• Entries supplied

● ● ● ●

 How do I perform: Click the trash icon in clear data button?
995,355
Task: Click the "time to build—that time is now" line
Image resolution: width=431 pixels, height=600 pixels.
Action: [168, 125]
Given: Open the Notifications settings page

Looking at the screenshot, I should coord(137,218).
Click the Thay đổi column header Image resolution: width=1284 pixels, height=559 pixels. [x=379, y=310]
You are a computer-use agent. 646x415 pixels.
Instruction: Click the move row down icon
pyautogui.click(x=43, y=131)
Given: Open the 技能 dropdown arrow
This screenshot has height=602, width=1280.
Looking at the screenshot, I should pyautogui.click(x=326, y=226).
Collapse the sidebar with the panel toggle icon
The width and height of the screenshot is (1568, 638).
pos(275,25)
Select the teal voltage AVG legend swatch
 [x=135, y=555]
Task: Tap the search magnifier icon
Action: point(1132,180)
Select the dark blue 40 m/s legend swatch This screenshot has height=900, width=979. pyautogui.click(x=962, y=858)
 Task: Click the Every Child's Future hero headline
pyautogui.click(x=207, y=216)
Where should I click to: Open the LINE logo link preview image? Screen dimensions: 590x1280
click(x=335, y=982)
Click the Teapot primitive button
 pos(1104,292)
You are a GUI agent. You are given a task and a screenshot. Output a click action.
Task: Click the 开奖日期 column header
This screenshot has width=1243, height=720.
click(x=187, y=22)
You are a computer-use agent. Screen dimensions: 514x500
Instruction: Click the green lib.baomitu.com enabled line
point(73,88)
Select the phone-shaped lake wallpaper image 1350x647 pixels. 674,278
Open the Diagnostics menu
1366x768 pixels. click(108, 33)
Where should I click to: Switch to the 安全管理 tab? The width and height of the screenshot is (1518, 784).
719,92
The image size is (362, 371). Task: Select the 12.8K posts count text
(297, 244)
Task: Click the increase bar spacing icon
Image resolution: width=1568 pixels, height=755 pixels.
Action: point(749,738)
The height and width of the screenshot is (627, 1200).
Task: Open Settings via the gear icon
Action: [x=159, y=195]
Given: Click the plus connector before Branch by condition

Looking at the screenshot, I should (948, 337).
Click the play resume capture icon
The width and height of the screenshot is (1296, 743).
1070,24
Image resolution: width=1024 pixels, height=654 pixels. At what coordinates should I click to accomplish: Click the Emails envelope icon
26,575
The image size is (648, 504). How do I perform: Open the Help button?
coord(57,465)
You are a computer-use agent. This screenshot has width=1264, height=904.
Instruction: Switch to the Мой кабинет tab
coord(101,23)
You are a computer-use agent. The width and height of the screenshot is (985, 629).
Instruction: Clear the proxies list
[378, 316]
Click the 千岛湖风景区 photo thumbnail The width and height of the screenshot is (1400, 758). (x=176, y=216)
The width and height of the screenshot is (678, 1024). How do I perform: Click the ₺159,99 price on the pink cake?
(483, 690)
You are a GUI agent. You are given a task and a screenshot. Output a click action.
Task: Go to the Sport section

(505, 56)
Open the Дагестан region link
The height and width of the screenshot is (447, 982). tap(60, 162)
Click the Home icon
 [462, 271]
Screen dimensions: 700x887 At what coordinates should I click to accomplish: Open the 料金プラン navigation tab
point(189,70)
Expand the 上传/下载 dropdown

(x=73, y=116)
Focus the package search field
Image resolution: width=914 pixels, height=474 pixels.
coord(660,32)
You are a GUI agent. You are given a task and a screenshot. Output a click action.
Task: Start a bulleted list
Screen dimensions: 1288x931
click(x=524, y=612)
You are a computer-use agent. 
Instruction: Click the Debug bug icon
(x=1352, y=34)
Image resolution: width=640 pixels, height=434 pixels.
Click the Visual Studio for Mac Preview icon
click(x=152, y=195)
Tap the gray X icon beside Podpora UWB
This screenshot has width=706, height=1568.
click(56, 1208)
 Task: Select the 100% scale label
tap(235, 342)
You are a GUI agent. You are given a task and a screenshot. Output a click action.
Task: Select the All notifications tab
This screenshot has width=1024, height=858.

● ● ● ●

• Goal of the exercise
From the material above, please return each line containing "header".

• Written response
Click the Thay đổi column header Image resolution: width=1284 pixels, height=559 pixels. [x=379, y=310]
Task: Click the 开奖日期 column header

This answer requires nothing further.